Work to be completed.
Copy out every one of the records below word for word, keeping each line unchanged.

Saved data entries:

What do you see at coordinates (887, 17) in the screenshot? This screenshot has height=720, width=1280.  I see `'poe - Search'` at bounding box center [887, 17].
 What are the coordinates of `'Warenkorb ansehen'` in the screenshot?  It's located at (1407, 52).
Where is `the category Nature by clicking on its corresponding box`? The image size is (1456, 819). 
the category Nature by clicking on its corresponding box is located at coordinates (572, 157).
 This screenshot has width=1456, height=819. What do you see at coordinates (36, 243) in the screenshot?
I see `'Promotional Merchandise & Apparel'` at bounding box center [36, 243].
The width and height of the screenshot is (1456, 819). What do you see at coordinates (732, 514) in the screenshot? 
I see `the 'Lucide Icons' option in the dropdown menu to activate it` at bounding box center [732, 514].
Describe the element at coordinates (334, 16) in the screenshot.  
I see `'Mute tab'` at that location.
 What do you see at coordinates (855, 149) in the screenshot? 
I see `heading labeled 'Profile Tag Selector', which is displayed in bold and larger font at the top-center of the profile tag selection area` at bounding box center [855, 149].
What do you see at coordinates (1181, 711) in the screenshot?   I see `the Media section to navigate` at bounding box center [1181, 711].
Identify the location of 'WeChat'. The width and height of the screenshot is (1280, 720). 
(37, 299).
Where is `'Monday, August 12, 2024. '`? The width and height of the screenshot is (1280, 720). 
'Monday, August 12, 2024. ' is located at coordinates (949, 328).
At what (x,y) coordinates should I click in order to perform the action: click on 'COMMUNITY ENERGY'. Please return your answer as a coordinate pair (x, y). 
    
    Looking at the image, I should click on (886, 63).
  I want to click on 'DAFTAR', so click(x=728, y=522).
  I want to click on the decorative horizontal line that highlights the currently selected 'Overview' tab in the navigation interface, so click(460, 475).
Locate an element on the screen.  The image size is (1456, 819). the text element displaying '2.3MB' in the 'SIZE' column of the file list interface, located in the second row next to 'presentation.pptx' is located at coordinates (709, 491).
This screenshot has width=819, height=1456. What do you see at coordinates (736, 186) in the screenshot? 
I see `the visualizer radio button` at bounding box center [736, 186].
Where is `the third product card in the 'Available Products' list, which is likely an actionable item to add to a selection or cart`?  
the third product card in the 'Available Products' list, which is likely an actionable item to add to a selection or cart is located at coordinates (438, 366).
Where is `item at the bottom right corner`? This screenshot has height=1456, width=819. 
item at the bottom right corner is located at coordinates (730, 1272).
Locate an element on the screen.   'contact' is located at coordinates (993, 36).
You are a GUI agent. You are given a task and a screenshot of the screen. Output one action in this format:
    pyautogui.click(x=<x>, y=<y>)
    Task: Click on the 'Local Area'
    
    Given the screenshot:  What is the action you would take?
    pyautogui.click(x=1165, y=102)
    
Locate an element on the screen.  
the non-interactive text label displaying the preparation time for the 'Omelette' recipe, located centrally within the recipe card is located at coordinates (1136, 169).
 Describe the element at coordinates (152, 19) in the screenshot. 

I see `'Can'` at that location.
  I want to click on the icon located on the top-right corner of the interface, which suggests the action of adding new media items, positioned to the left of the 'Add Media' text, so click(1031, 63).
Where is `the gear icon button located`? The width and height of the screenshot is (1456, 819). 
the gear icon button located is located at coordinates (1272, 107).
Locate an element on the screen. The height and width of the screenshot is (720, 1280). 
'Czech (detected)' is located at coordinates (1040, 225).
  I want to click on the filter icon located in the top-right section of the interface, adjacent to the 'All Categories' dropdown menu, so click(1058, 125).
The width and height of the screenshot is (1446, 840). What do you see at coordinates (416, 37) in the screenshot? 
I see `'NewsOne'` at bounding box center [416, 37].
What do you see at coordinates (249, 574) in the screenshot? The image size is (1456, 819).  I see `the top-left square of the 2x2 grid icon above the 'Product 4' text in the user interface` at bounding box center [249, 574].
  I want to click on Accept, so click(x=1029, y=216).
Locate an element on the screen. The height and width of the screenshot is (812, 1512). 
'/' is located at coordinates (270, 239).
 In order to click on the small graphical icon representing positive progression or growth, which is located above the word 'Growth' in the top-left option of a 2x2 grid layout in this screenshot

Result for this task.
What do you see at coordinates (887, 17) in the screenshot? This screenshot has height=720, width=1280.  I see `'poe - Search'` at bounding box center [887, 17].
 What are the coordinates of `'Warenkorb ansehen'` in the screenshot?  It's located at (1407, 52).
Where is `the category Nature by clicking on its corresponding box`? The image size is (1456, 819). 
the category Nature by clicking on its corresponding box is located at coordinates (572, 157).
 This screenshot has width=1456, height=819. What do you see at coordinates (36, 243) in the screenshot?
I see `'Promotional Merchandise & Apparel'` at bounding box center [36, 243].
The width and height of the screenshot is (1456, 819). What do you see at coordinates (732, 514) in the screenshot? 
I see `the 'Lucide Icons' option in the dropdown menu to activate it` at bounding box center [732, 514].
Describe the element at coordinates (334, 16) in the screenshot.  
I see `'Mute tab'` at that location.
 What do you see at coordinates (855, 149) in the screenshot? 
I see `heading labeled 'Profile Tag Selector', which is displayed in bold and larger font at the top-center of the profile tag selection area` at bounding box center [855, 149].
What do you see at coordinates (1181, 711) in the screenshot?   I see `the Media section to navigate` at bounding box center [1181, 711].
Identify the location of 'WeChat'. The width and height of the screenshot is (1280, 720). 
(37, 299).
Where is `'Monday, August 12, 2024. '`? The width and height of the screenshot is (1280, 720). 
'Monday, August 12, 2024. ' is located at coordinates (949, 328).
At what (x,y) coordinates should I click in order to perform the action: click on 'COMMUNITY ENERGY'. Please return your answer as a coordinate pair (x, y). 
    
    Looking at the image, I should click on (886, 63).
  I want to click on 'DAFTAR', so click(x=728, y=522).
  I want to click on the decorative horizontal line that highlights the currently selected 'Overview' tab in the navigation interface, so click(460, 475).
Locate an element on the screen.  The image size is (1456, 819). the text element displaying '2.3MB' in the 'SIZE' column of the file list interface, located in the second row next to 'presentation.pptx' is located at coordinates (709, 491).
This screenshot has width=819, height=1456. What do you see at coordinates (736, 186) in the screenshot? 
I see `the visualizer radio button` at bounding box center [736, 186].
Where is `the third product card in the 'Available Products' list, which is likely an actionable item to add to a selection or cart`?  
the third product card in the 'Available Products' list, which is likely an actionable item to add to a selection or cart is located at coordinates (438, 366).
Where is `item at the bottom right corner`? This screenshot has height=1456, width=819. 
item at the bottom right corner is located at coordinates (730, 1272).
Locate an element on the screen.   'contact' is located at coordinates (993, 36).
You are a GUI agent. You are given a task and a screenshot of the screen. Output one action in this format:
    pyautogui.click(x=<x>, y=<y>)
    Task: Click on the 'Local Area'
    
    Given the screenshot:  What is the action you would take?
    pyautogui.click(x=1165, y=102)
    
Locate an element on the screen.  
the non-interactive text label displaying the preparation time for the 'Omelette' recipe, located centrally within the recipe card is located at coordinates (1136, 169).
 Describe the element at coordinates (152, 19) in the screenshot. 

I see `'Can'` at that location.
  I want to click on the icon located on the top-right corner of the interface, which suggests the action of adding new media items, positioned to the left of the 'Add Media' text, so click(1031, 63).
Where is `the gear icon button located`? The width and height of the screenshot is (1456, 819). 
the gear icon button located is located at coordinates (1272, 107).
Locate an element on the screen. The height and width of the screenshot is (720, 1280). 
'Czech (detected)' is located at coordinates (1040, 225).
  I want to click on the filter icon located in the top-right section of the interface, adjacent to the 'All Categories' dropdown menu, so click(1058, 125).
The width and height of the screenshot is (1446, 840). What do you see at coordinates (416, 37) in the screenshot? 
I see `'NewsOne'` at bounding box center [416, 37].
What do you see at coordinates (249, 574) in the screenshot? The image size is (1456, 819).  I see `the top-left square of the 2x2 grid icon above the 'Product 4' text in the user interface` at bounding box center [249, 574].
  I want to click on Accept, so click(x=1029, y=216).
Locate an element on the screen. The height and width of the screenshot is (812, 1512). 
'/' is located at coordinates (270, 239).
 In order to click on the small graphical icon representing positive progression or growth, which is located above the word 'Growth' in the top-left option of a 2x2 grid layout in this screenshot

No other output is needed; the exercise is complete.